With all that commotion and multiple hunters engaged, you might wonder how squirrels are claimed by individual team members. Our posse numbered 12 in the morning hunt and early on we established the time-tested rule of deciding who actually got the winning hit by calling it first. You know, like calling “Shotgun!” before a car ride. As you might imagine, every squirrel downing was punctuated by exactly 12 simultaneous voices shouting, “I got that one!” Being an on-the-ball student, our 4-H shooter Aliyah caught on quick. According to her, she was responsible for all the squirrels brought home by team Realtree. Clever girl.
Between hunts, we had to put some Gamo Swarm Maxxim pellet rifles and Daisy Red Ryders to good use on the competition target field. The Daisy Red Ryder Celebrity Team Challenge portion of the event had pairs of outdoor television personalities blasting away at targets with the Red Ryder BB rifle for 30 non-stop seconds to see who could hit the most targets. Chock full of tempting targets like balloons, Daisy ShatterBlast Clay Targets, and RocketShot tin can launchers, there were plenty of things to perforate.

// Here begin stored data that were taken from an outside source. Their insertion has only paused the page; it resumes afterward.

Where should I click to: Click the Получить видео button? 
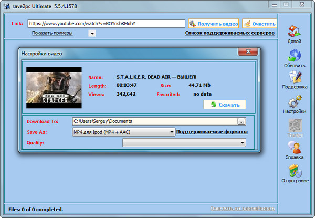click(x=213, y=24)
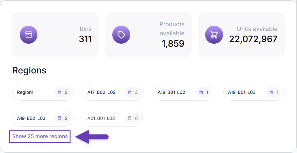Expand list via Show 25 more regions

click(40, 136)
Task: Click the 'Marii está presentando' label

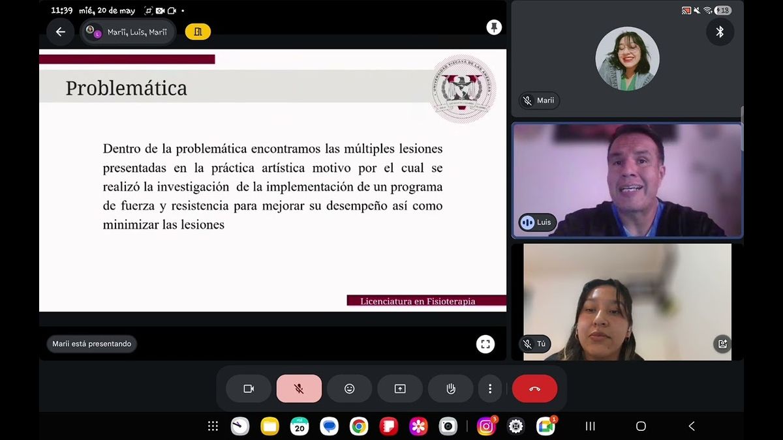Action: point(92,344)
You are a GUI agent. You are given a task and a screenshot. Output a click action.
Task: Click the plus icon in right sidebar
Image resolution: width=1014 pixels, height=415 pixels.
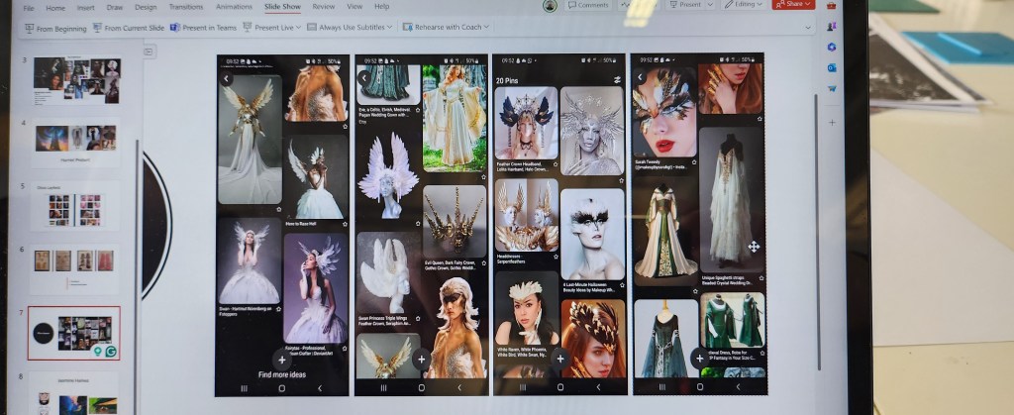[x=833, y=122]
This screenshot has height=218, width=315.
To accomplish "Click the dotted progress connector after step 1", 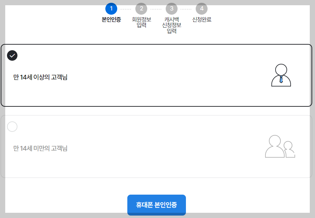I will point(126,9).
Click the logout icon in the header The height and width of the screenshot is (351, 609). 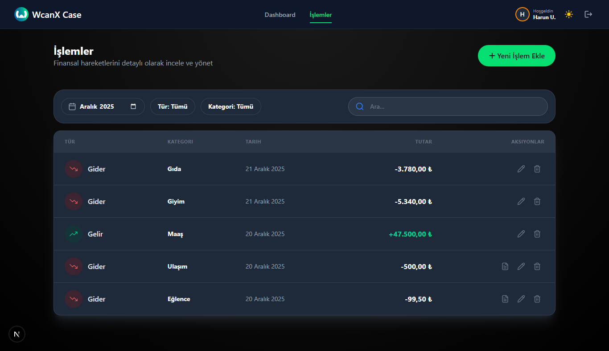(x=588, y=14)
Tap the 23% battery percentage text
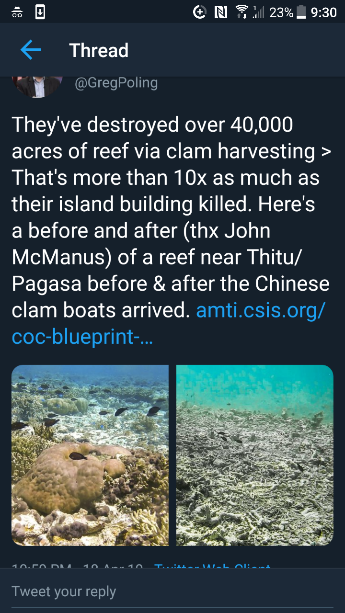The height and width of the screenshot is (613, 345). [281, 12]
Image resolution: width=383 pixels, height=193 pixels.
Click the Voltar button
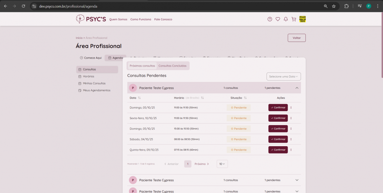coord(297,38)

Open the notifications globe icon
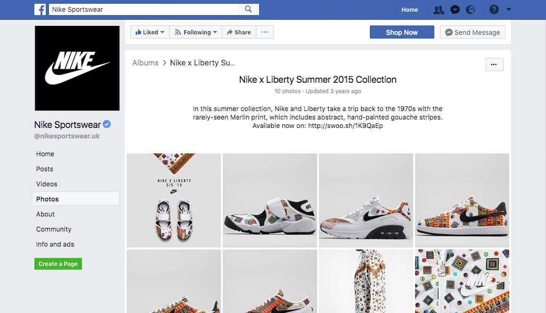470,10
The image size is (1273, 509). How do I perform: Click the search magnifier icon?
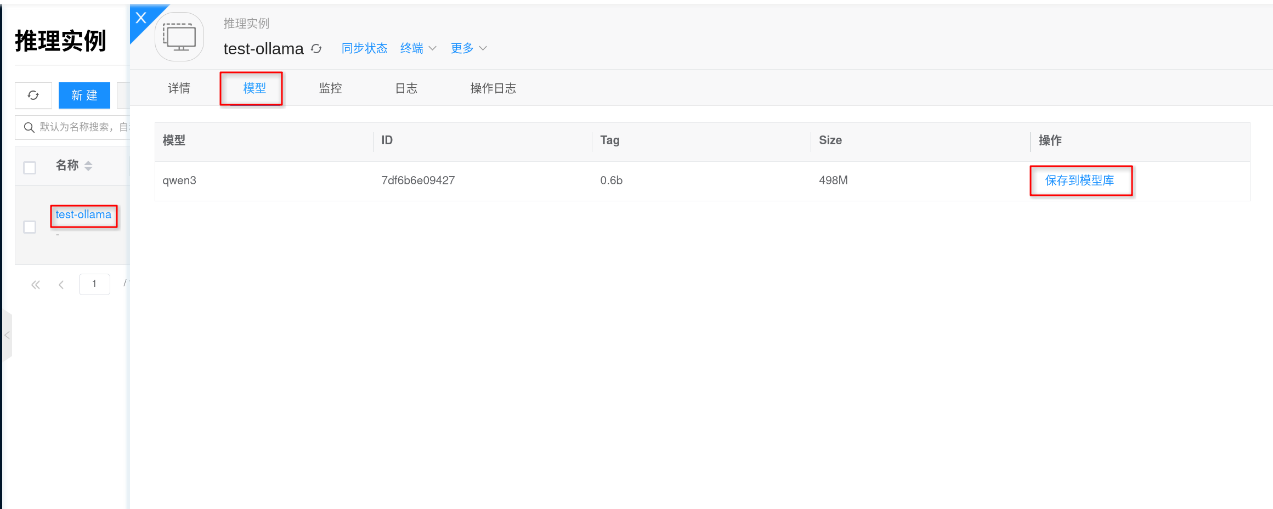click(29, 127)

The other half of the competition pitted our youth shooters against each other using their Gamo Swarm Maxxim air rifles. Firing ten shots from standing, kneeling, and prone positions, the student hitting the most targets scored maximum “squirrel points” for their team. To keep the team score comparison consistent, winners of the two competitions were awarded extra squirrels to their overall count.
For the hunt, the Gamo folks supplied us with the new Gamo Swarm Maxxim. The unique thing about this rifle is that it’s a break-action and a ten-shot repeater. The rotary magazine above the action lines up a new pellet with each cock of the barrel. Of course, you have to cock the rifle for each shot, but while you’re in the field, you don’t have to fumble around with finding and inserting tiny pellets into the chamber while engaged in tree rodent combat. Better yet, you can carry a pocket full of magazines for fast reloading. As you might imagine, the firing was fast and furious at times, but the magazine mechanism performed reliably. As for accuracy, just ask the squirrels.

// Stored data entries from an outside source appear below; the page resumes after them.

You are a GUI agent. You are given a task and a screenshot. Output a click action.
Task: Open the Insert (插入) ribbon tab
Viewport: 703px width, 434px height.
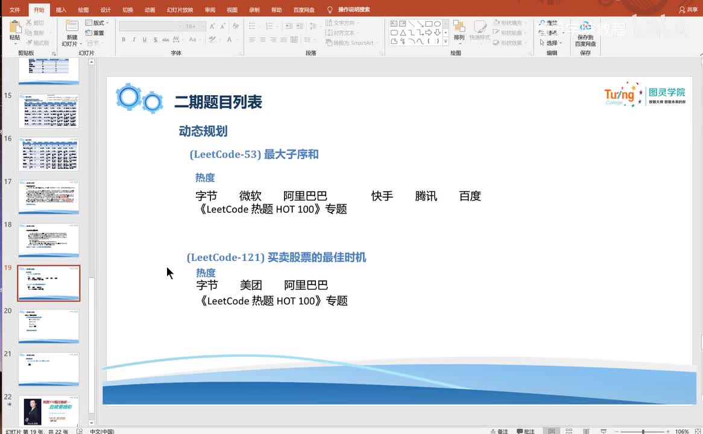click(x=61, y=10)
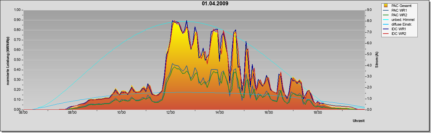Click the PAC Gesamt legend swatch
This screenshot has width=431, height=133.
(x=386, y=6)
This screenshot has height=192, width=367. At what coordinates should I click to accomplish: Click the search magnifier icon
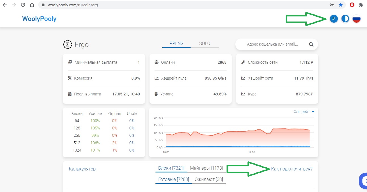click(x=311, y=44)
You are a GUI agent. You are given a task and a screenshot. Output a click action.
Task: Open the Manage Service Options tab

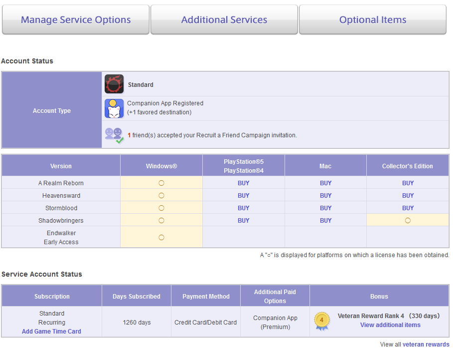click(76, 19)

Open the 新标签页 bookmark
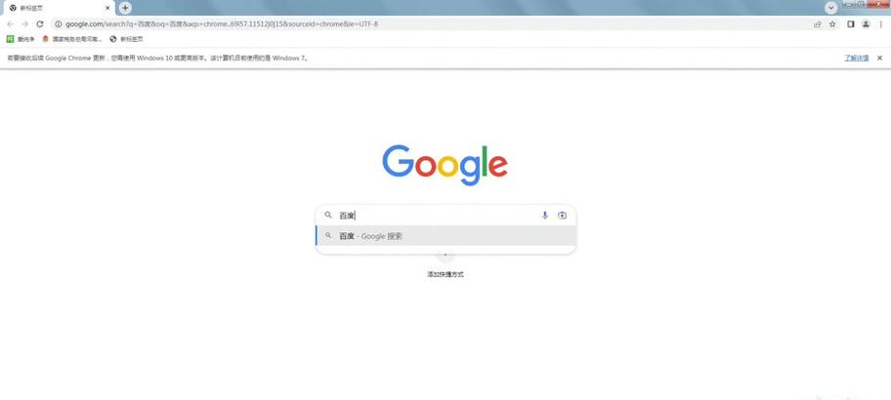pos(126,39)
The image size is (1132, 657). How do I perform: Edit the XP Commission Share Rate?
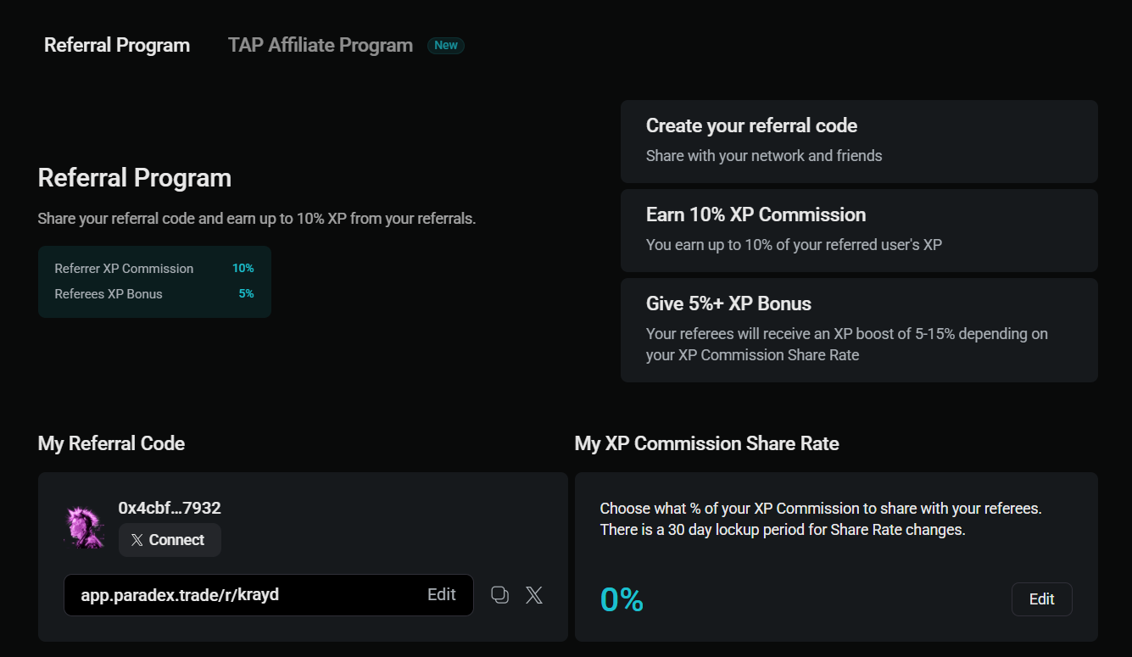pos(1041,599)
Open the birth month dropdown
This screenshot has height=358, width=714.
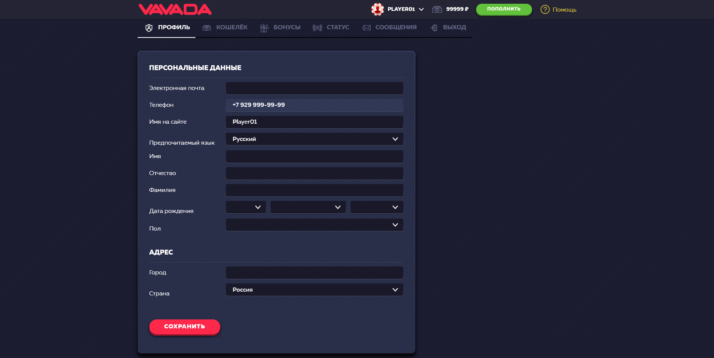click(308, 207)

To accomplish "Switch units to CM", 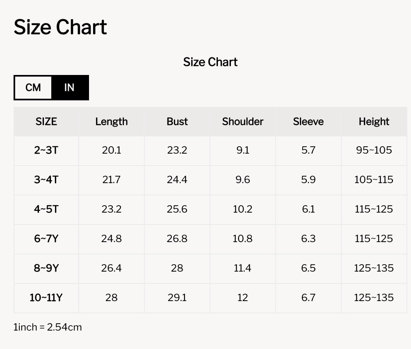I will 33,87.
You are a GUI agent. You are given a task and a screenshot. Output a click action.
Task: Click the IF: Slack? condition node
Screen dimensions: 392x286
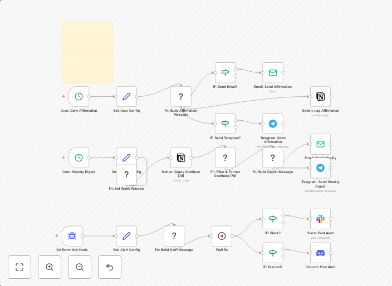pos(273,219)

So did your favorite outdoor TV show team take top honors? Squirrel counts were a closely guarded secret until the final weigh-in and awards ceremony. The Buckmasters team brought up the rear in the celebrity range portion of the competitions but stomped us all in the woods with a final tally of 45. Doug Koenig’s Championship Season team brought some pressure with a second-place finish of 35. As for me and the Realtree team? We tied for fourth place with a total score of 22. Stated differently, I see that as a “top five” finish in the world.
So we didn’t win, but that’s OK because we had the best 4-H member experience. Our shooter Aliyah successfully completed her first hunt. Judging by the ear to ear smile, it certainly won’t be her last.